▶ [PAGE EXCERPT]:
━━━━━━━━━━━━━━━━━━━━

To add another filter joined by OR, click Add Filter.
Under Variants, use the Randomize users and split traffic dropdown to choose Equally (recommended) or Custom. This sets how Datadog splits traffic between your variants. Each user sees only their assigned variant throughout the experiment.
If you select Custom, enter a percentage for each variant. Percentages must sum to 100%.
Under Traffic exposure, set the percentage of users matching your targeting rules to include in the experiment.
To gradually ramp up experiment traffic instead of launching to all users at once:
In the Randomization section, click Add Rollout Steps and select a preset step configuration from the dropdown (for example, 3 steps from 5% to 100%).
Adjust the Traffic exposure percentage for each step as needed.
Next to Scheduled rollout by holding between steps for, use the two dropdowns to select a number and a time unit (for example, 1 and days). This sets how long each step runs before advancing.
At each rollout step, Datadog samples a percentage of eligible users to include in the experiment. Users outside the sample still see the default (control) experience, but Datadog does not include them in experiment results.
Set notifications
Route notifications to the right people as the experiment progresses.
In the Notifications section, use the Recipients dropdown to select who receives notifications about experiment life cycle events, such as results reaching statistical significance or Datadog detecting an issue.
Choose a statistical analysis plan
Configure how Datadog calculates statistical significance for your experiment.

━━━━━━━━━━━━━━━━━━━━

▶ [RECORDED DATA]:
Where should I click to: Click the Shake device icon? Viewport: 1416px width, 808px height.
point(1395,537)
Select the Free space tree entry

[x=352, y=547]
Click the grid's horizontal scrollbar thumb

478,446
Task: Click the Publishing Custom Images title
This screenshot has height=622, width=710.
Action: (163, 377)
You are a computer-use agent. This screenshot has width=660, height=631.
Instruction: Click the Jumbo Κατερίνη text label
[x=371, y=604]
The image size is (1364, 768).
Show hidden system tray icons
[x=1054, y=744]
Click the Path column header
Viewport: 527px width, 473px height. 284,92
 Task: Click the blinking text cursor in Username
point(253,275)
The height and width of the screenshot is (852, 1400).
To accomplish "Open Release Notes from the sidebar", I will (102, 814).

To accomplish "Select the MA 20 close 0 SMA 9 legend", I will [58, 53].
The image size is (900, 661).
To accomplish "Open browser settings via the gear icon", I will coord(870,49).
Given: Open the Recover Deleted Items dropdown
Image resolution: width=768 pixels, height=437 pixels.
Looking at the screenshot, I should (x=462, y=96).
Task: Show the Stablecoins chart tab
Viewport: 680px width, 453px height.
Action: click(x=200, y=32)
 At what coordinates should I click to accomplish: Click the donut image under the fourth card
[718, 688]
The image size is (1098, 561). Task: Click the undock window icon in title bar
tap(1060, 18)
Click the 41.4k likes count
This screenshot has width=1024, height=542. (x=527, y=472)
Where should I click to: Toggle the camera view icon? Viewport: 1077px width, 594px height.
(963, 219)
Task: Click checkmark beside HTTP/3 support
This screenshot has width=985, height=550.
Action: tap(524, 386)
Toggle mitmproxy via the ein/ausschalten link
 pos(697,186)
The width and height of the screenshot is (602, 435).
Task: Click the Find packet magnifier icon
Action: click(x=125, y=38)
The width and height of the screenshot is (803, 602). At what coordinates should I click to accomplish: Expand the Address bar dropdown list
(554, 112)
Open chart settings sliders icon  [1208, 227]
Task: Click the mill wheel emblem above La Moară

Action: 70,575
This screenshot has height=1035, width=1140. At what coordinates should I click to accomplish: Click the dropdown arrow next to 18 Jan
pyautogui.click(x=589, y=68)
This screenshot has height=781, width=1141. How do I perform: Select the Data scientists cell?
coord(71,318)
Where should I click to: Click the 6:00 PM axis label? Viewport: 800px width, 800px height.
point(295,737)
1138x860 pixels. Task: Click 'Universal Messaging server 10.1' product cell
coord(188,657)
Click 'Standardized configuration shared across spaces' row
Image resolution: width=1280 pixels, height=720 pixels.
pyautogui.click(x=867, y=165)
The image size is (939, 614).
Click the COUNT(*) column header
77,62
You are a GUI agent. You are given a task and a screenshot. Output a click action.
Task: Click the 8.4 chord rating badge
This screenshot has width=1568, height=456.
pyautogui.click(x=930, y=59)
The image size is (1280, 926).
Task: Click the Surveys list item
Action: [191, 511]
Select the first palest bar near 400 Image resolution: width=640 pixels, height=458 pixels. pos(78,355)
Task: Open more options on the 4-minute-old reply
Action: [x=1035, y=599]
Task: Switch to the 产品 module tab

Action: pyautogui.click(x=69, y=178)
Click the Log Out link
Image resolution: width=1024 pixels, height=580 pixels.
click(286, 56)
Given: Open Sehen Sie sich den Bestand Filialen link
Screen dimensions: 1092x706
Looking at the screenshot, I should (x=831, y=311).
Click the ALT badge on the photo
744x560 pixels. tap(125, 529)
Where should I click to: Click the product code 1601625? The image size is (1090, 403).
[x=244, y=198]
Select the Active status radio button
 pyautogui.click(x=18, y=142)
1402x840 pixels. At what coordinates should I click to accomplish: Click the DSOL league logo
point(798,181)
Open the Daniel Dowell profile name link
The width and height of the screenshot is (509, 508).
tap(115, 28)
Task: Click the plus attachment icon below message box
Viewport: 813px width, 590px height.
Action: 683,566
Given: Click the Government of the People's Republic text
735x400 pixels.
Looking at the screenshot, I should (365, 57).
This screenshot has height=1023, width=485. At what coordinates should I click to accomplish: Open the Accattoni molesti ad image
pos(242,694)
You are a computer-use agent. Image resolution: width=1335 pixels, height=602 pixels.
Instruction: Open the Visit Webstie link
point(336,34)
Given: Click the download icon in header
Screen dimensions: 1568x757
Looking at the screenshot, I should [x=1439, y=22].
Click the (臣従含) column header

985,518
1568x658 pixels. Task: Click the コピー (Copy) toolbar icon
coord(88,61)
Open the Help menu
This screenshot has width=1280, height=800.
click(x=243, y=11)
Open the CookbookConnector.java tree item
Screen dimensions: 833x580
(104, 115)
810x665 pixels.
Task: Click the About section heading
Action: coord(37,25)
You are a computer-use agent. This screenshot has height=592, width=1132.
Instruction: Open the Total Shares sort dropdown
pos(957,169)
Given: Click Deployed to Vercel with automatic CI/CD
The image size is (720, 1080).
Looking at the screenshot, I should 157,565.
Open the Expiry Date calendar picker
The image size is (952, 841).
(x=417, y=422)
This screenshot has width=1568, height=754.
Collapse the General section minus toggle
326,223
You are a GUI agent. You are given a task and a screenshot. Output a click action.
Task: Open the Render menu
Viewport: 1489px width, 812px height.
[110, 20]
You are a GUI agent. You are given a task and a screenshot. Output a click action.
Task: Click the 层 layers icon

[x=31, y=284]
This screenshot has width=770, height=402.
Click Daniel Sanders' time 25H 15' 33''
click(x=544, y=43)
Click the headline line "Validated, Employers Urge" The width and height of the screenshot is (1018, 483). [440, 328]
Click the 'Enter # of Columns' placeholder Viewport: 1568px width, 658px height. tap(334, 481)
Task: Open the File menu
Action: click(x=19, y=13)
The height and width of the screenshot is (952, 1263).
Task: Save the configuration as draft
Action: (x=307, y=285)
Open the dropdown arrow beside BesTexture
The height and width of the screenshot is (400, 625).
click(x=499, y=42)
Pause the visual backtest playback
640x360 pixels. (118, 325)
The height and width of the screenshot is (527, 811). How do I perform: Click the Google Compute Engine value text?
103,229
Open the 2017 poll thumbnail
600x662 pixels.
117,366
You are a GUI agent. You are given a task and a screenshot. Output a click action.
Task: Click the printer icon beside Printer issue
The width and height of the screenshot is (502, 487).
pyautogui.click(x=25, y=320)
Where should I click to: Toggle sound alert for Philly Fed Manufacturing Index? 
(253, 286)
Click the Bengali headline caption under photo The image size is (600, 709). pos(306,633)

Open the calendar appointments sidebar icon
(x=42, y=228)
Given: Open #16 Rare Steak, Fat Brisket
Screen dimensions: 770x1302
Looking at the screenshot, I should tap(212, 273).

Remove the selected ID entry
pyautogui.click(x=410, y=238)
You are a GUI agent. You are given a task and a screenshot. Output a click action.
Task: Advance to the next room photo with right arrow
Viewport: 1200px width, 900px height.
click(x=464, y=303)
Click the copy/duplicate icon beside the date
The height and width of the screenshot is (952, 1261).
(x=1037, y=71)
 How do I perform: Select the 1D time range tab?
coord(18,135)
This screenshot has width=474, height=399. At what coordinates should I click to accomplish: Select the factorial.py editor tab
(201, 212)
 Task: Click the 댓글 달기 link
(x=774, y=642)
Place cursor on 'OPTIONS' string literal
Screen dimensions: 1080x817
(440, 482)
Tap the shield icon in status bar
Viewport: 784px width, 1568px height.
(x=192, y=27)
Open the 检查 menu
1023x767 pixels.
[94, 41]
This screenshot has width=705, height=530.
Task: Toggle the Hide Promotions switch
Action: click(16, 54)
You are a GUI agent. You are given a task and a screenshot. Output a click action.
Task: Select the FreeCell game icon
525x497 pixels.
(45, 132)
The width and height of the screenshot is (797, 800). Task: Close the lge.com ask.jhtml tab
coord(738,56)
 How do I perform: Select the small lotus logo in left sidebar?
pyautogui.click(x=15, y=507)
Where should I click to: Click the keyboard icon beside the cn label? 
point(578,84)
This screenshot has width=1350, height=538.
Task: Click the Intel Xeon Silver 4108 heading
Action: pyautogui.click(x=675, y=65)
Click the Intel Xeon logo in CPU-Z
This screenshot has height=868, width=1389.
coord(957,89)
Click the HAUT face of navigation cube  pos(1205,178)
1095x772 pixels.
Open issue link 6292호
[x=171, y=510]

━━━━━━━━━━━━━━━━━━━━

▶ [EXERCISES]:
1. Write out the part of the Datadog experiment setup instructions from "If you select" to "step as needed.".
2. Answer these questions from the Datadog experiment setup instructions:
(a) What must the variant percentages sum to when Custom is selected?
(b) What example preset step configuration is given for rollout steps?
(c) Which dropdown in the Notifications section selects who receives notifications?
3. Continue the Datadog experiment setup instructions from the point where they stop.

▶ [RESULTS BY TASK]:
1.
If you select Custom, enter a percentage for each variant. Percentages must sum to 100%.
Under Traffic exposure, set the percentage of users matching your targeting rules to include in the experiment.
To gradually ramp up experiment traffic instead of launching to all users at once:
In the Randomization section, click Add Rollout Steps and select a preset step configuration from the dropdown (for example, 3 steps from 5% to 100%).
Adjust the Traffic exposure percentage for each step as needed.

2.
(a) 100%
(b) 3 steps from 5% to 100%
(c) The Recipients dropdown

3.
If your organization has configured default settings, a COMPANY DEFAULT badge appears and Datadog pre-populates the settings.
To modify the statistical analysis plan:
Expand the Statistical analysis plan section.
Select a method from the Confidence interval method dropdown.
If you select Bayesian, choose a Standard Deviation of Prior from the dropdown.
Select a percentage from the Confidence level dropdown.
To disable CUPED, toggle off CUPED calculation. CUPED is enabled by default and uses pre-experiment data from each subject to reduce the variance of the metrics and improve experiment sensitivity.
To reduce the risk of false positives, toggle on Multiple testing correction. This setting adjusts for the increased risk across multiple metric comparisons, producing more conservative results.
This setting is not available when you use the Bayesian method.
Click Reset to Default to restore the default settings. If your organization has configured a company default, Datadog restores those settings instead.
Add split-by exploration dimensions
Segment your experiment results by properties (also called attributes) from your evaluation context.
To configure split-by dimensions:
Expand the Split-by exploration dimensions section.
Select properties from the Properties to compute for dimensional analysis dropdown. Available properties have the context. prefix.
If you do not see the property you need:
Type the property name in the dropdown field, prefixed with context. (for example, context.team). Then, click Add custom property to open the Split-by exploration dimensions dialog.
Verify the Column Name matches the property name you entered.
Select the property Type from the dropdown.
Click Save. The custom property appears in the Properties to compute for dimensional analysis dropdown.
Launch your experiment
To launch your experiment:
Click Start Experiment to open the Confirm starting the experiment dialog.
In the dialog, review the environment, feature flag, and the flag’s targeting rules for accuracy.
If multiple experiments share the same flag, use the up and down arrows on each targeting rule to reorder them.
Click Start Experiment & Enable Flag to launch the experiment.
Launching the experiment opens the Flag & Exposures page. Verify your configuration is live:
Review the Exposure balance check to confirm your variants are split at the percentages you configured.
Click View Exposures Log to monitor real-time user enrollment.